The Hoos’ goal this spring, Clary said, is to “go out there every day and know who you’re playing for. Those guys would want us to go move forward and honor them the right way, and that’s what we’re going to continue to do this spring ball. There’s going to be tough times. Stepping on the practice field definitely today was a tough time, just because [it was] the first time we stepped on the practice field since the tragedy happened. We’re just continuing to honor them the right way and taking every rep the right way and not taking anything for granted, because they wouldn’t want us to take anything for granted.”

Their return to the practice field produced a wide range of emotions among UVA’s players, Jones said, “but overall I think there was a large excitement amongst the group. Everybody was kind of happy to be back together and be back on the grass. It’s been a long time.”
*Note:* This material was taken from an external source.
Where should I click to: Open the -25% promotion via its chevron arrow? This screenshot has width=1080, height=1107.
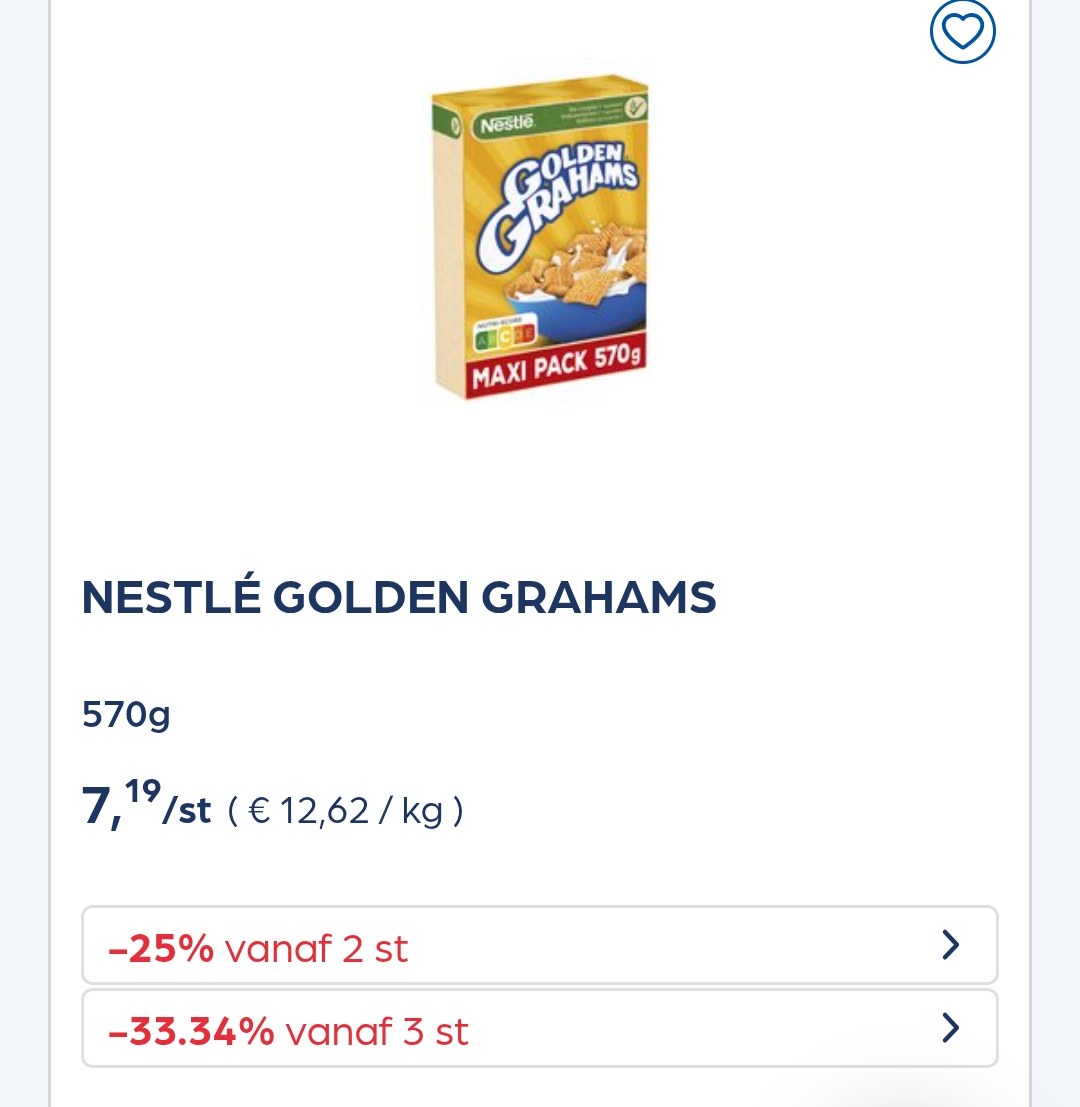coord(950,944)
The best way to honor their slain teammates, Jones said, is for the Cavaliers to try to be “the best that we can absolutely be every day. Whether that be in class or in your day-to-day interactions, just doing everything you can to make sure that you embody who they were and ensure that it carries on and lives on. Those guys, the way that they lived, was emblematic of who we believe people should be. So we try to pay that forward and continue to do it day in and day out in the little things.”

Chandler, Davis and Perry will forever be part of the program, Elliott said, “because for us to be able to get to where we want to go as a program, we are going to lean on those guys at times, draw our strength and our motivation, inspiration from them.”